Top Performers Don’t Always Win
Friday, February 18, 2011 . . . a marketing and branding lesson to be learned from money managers.
There are thousands of organizations that provide investment advice to everyone from the smallest investor who wants to grow and protect their nest egg to corporate retirement funds where so much is at stake they hire institutional portfolio managers to manage hundreds of millions of dollars. These money managers all attempt to out perform the stock market. Obviously, some do and some don’t; and, the top performers beat the market by several percentage points on an annual basis.
This is where it gets interesting.
The top performer doesn’t always win the business of managing the money. If performance were the only measure, then ½ of 1% of all of the money managers out there would have all the money to manage. They don’t and here’s why.
Other factors enter into the buying and hiring decisions. What is their investment philosophy? What is their style, large or small, value or growth? What are the risk factors? How diversified is the portfolio? Where does service and reporting enter into the equation? What are the client needs? Answers to these questions plus some emotional factors enter into the decision making process. Good performance is only the price of entry.

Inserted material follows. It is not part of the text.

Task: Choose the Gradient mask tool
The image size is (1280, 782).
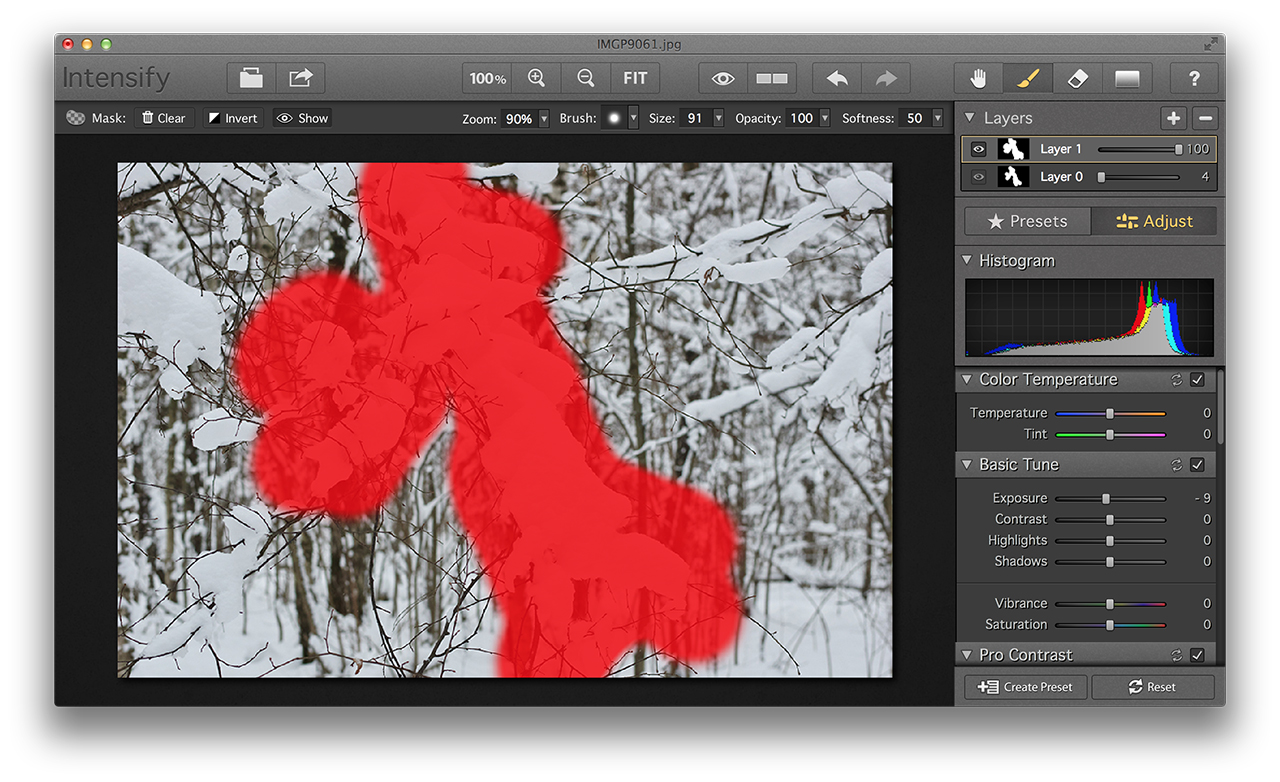Action: pos(1127,78)
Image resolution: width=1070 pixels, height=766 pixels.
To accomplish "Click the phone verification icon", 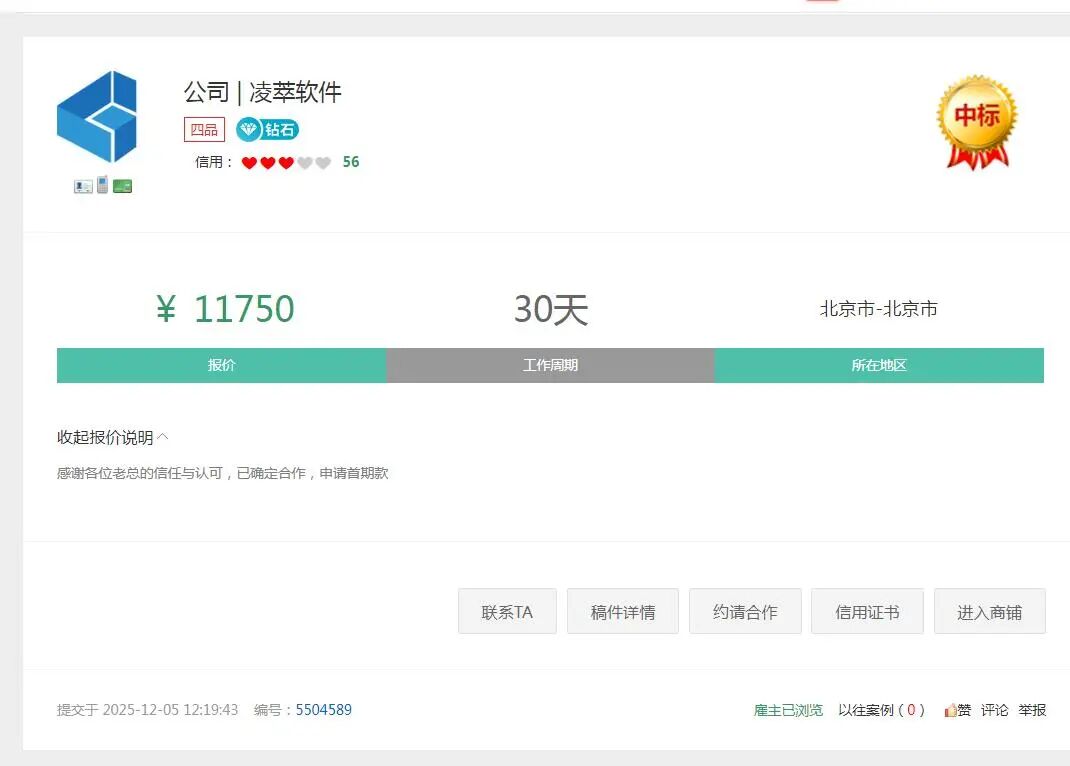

The most successful money managers with large pools of assets under management have excellent track records plus offer great service, market knowledge, are very responsive to their investors and manage investor relations extremely well. If you are a marketer with a product that is out performing the competition and are not capturing the market share you would like, look beyond performance. Think about conducting a brand audit to determine how you compare to the competition beyond product performance.